Su fantasma aún debe de permanecer allí, apartado como un mueble viejo en
aquel desvencijado desván, alimentándose de los sueños de acudir cada
mañana a la Universidad y parlotear en latín con sus compañeros en los
confines prohibidos de la otra orilla del río.
La octava y última muchacha del Marais está sentada frente a mí. Tiene
el pelo revuelto por el viento que agita el toldo del café, pero no ha dejado de
sonreír en toda la tarde y sus pecas se iluminan con el sol del verano. La octava
muchacha del Marais no nació en el Marais, ni siquiera vive en él. Esto es tan
sólo una instantánea fugaz congelada en la película de su vida. Ahora está en el
Marais, como siempre soñó ella, y nos amamos, como siempre soñé yo.

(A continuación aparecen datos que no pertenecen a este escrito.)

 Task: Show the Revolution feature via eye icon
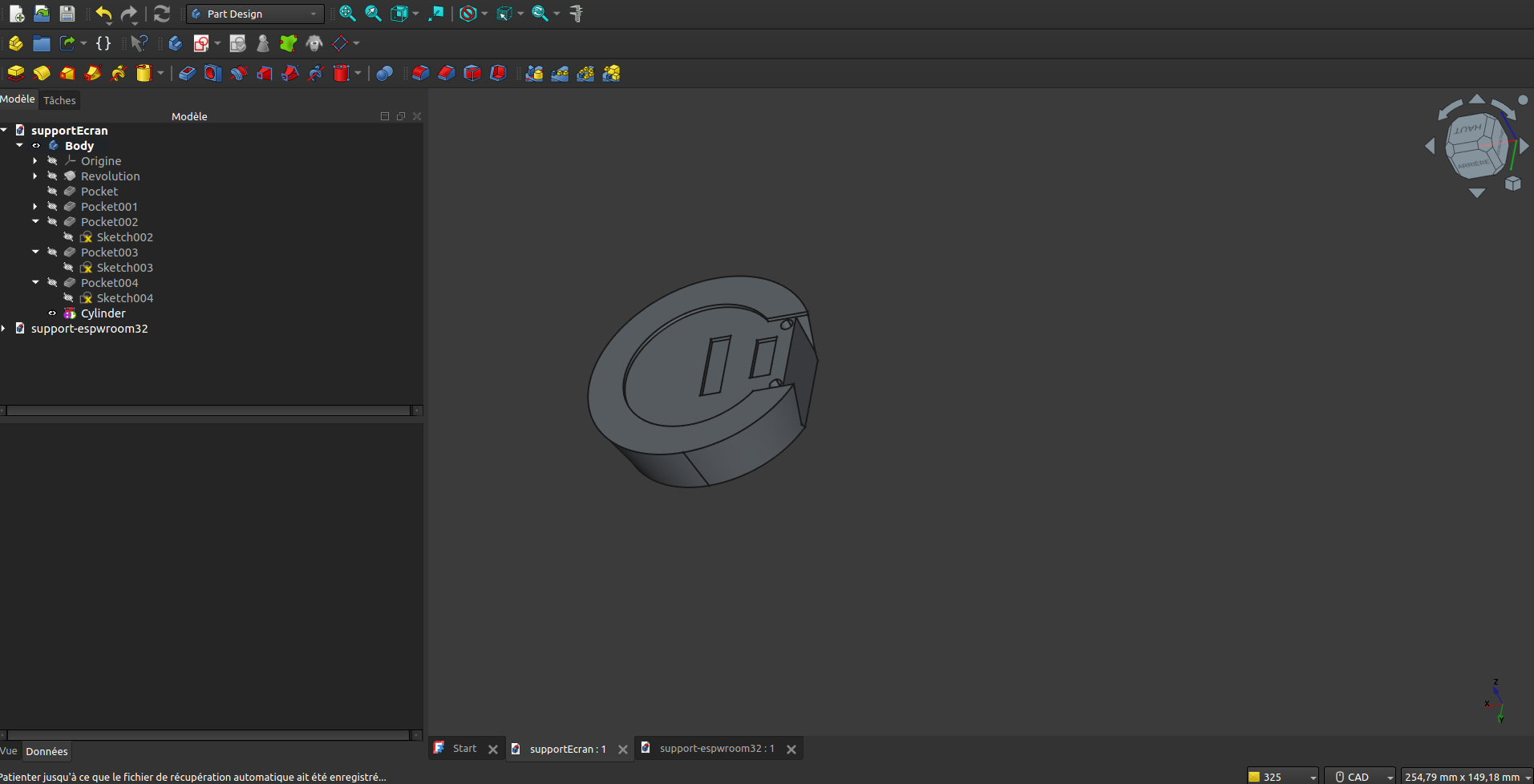52,176
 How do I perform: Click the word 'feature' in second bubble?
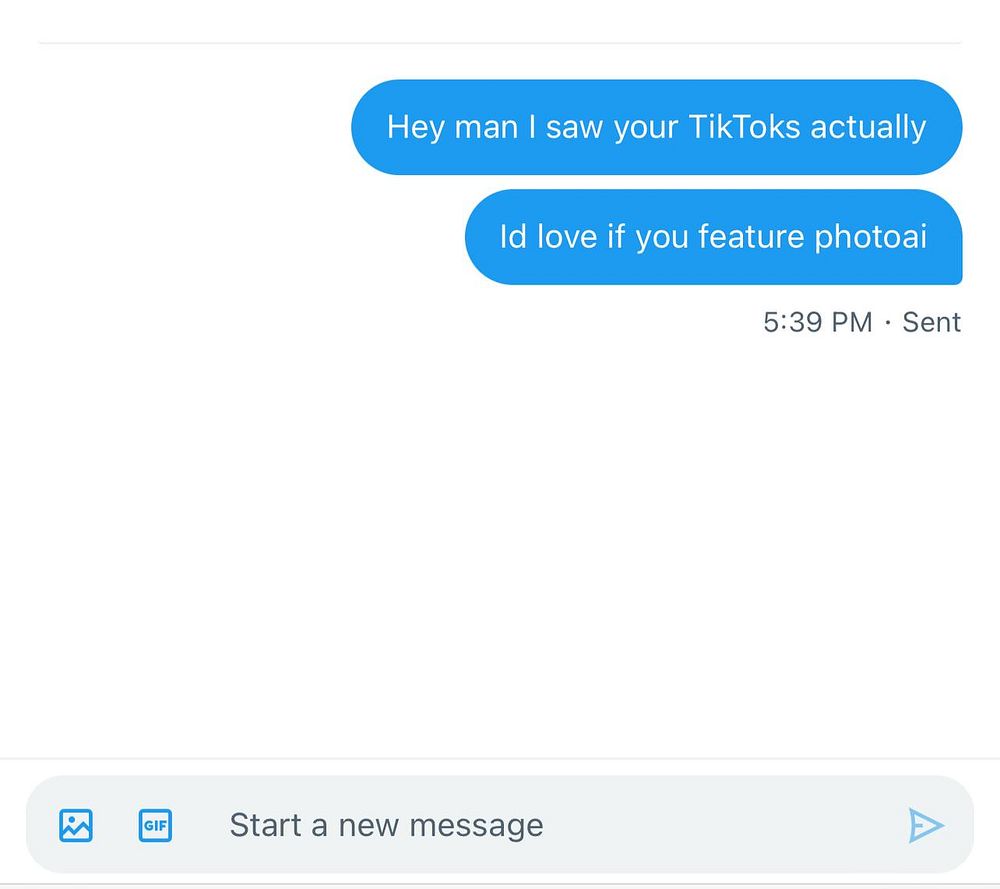pyautogui.click(x=751, y=237)
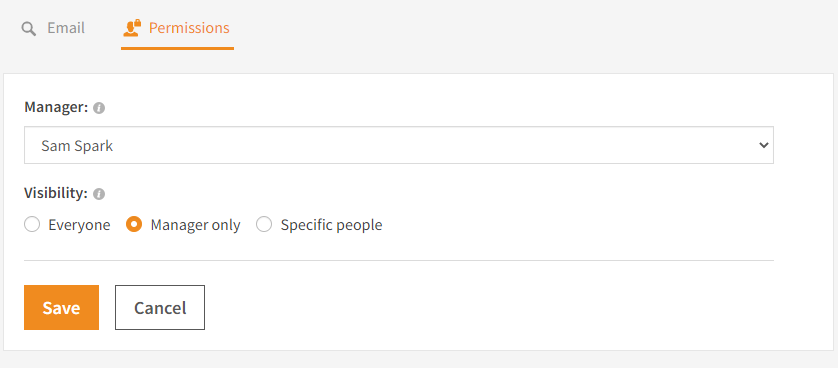Click the orange underline beneath Permissions
Viewport: 838px width, 368px height.
pos(177,49)
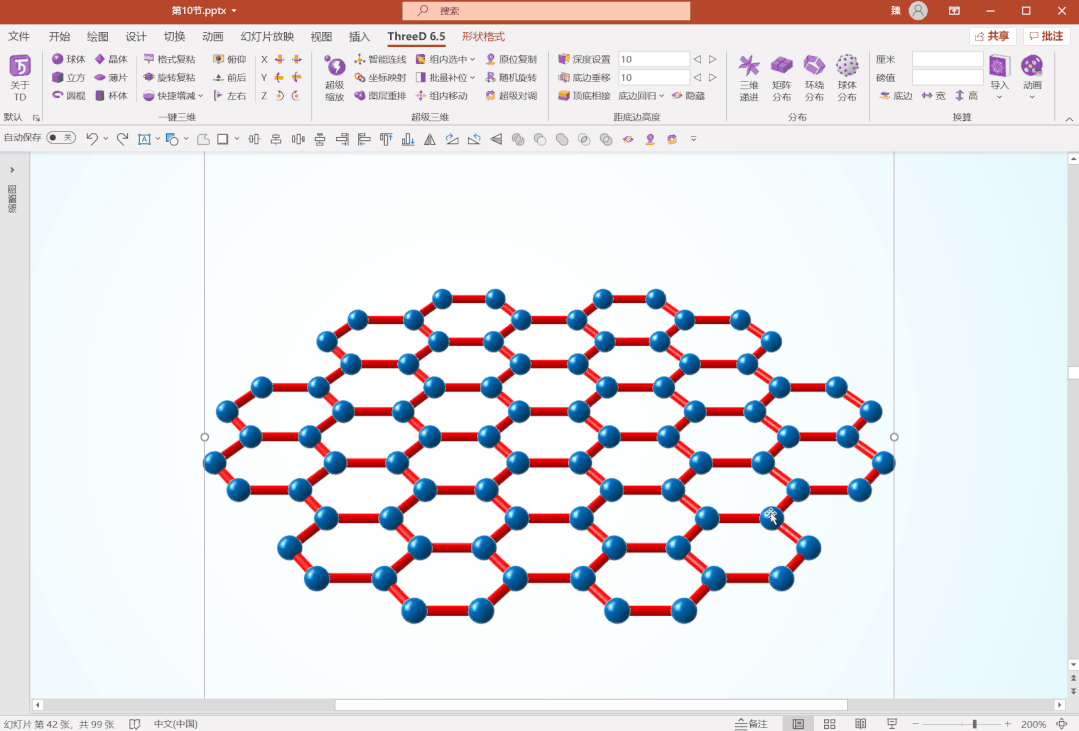Adjust the zoom slider in status bar
1079x731 pixels.
tap(973, 722)
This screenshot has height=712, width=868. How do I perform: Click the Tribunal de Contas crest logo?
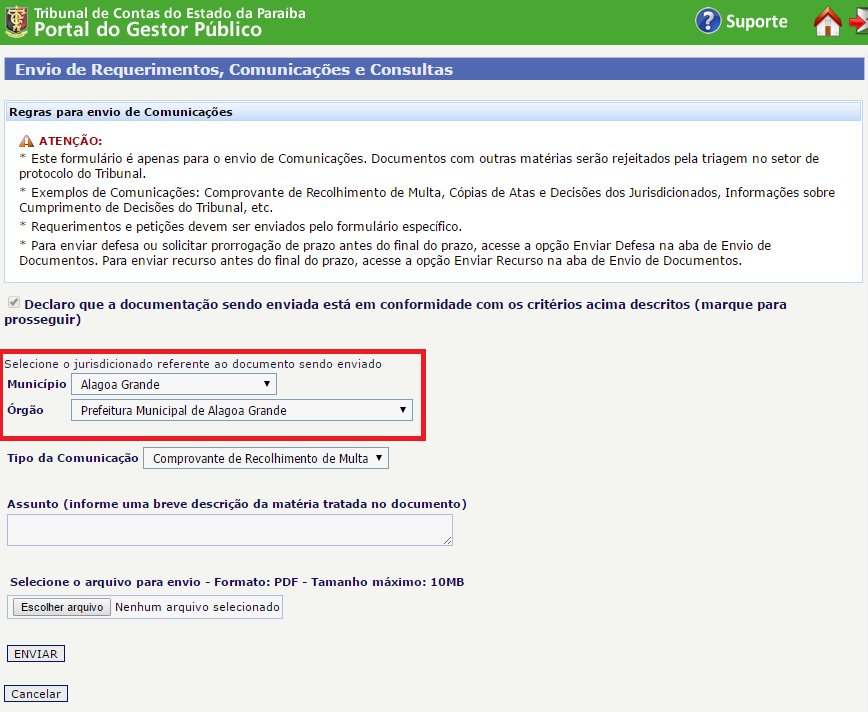click(x=16, y=21)
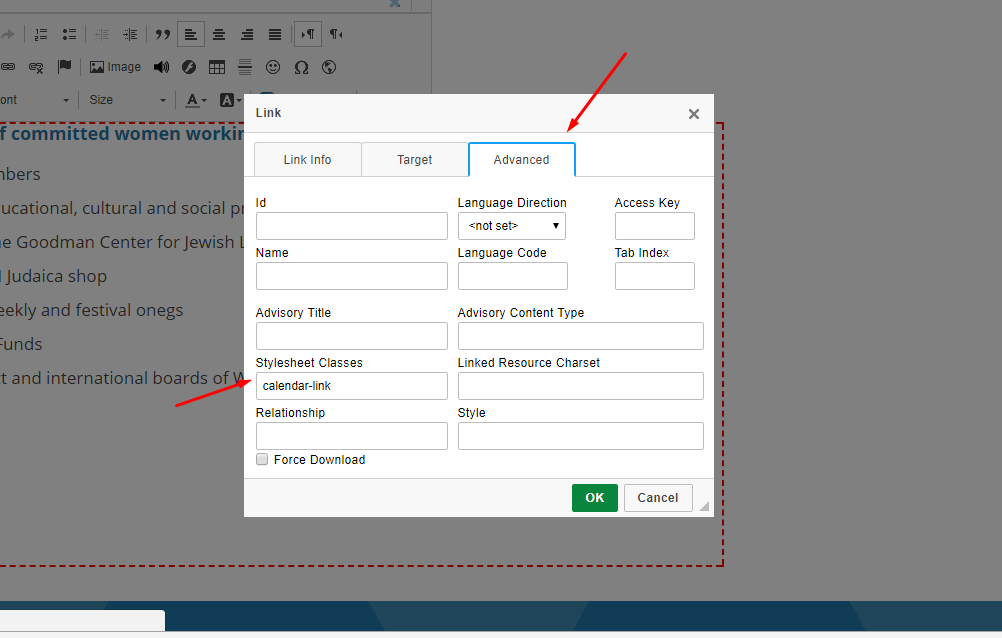This screenshot has width=1002, height=638.
Task: Click the Advisory Title text box
Action: click(x=352, y=336)
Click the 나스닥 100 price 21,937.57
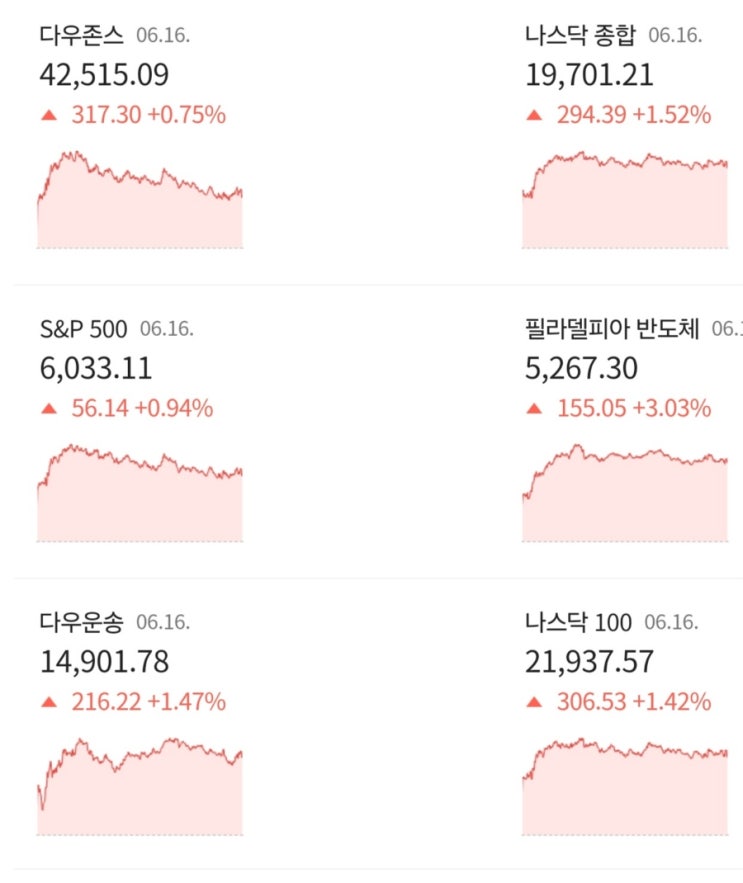 click(x=590, y=662)
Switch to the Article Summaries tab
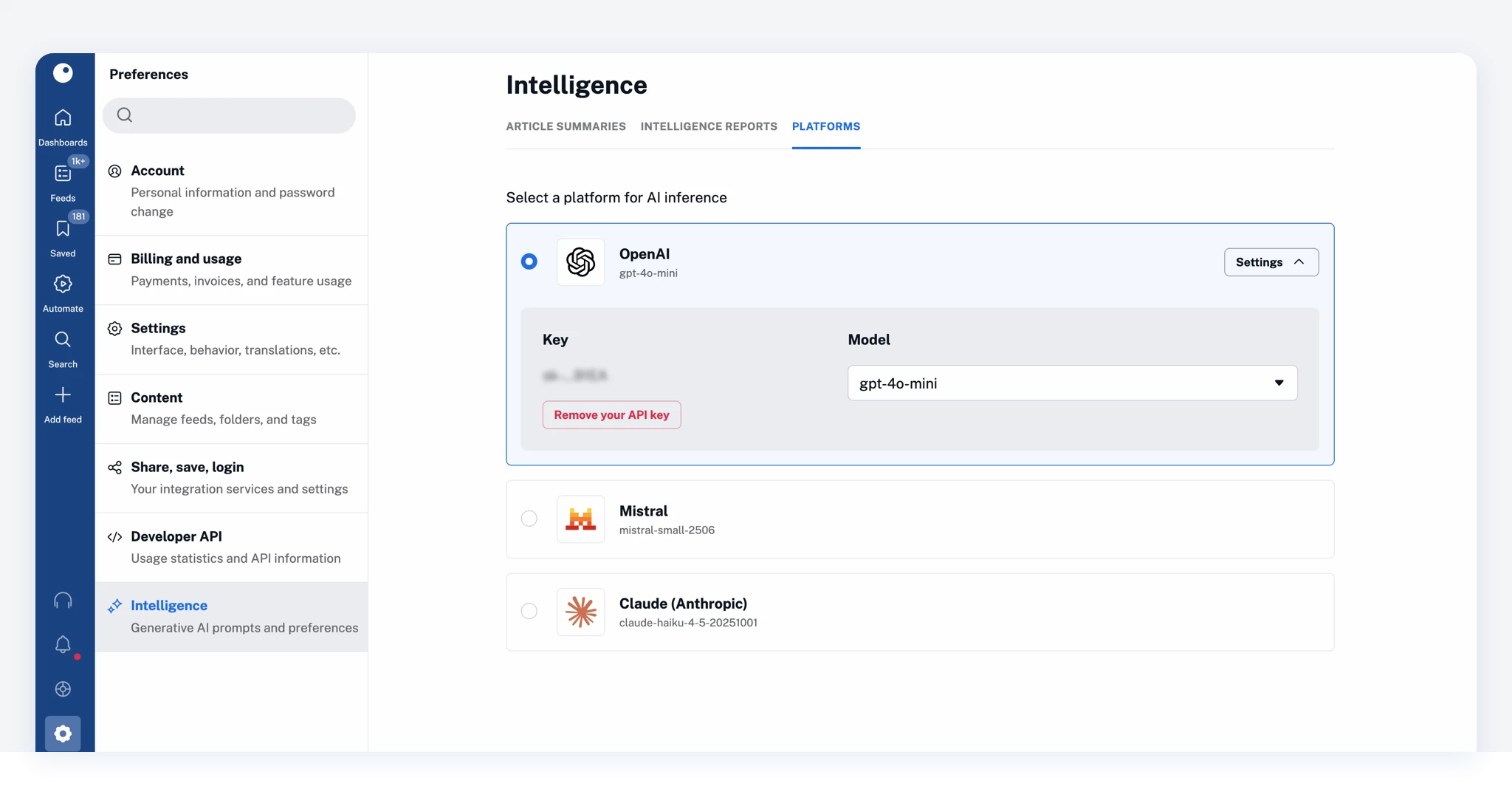This screenshot has width=1512, height=786. [566, 126]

Cuando
su mirada se despista dejo caer mi boca sobre su mejilla y aspiro con fuerza la
esencia de su piel. Sé muy bien a qué huele la octava muchacha del Marais: a
lodo y cenizas, a centeno caliente, a algas, pétalos y polvos de talco. A perfume
caro, carboncillo y sueños lánguidos. A tristeza, alegría, sometimiento y
libertad. Y yo disfruto reconociendo en la octava muchacha del Marais a todas
las muchachas del Marais que lo fueron antes que ella.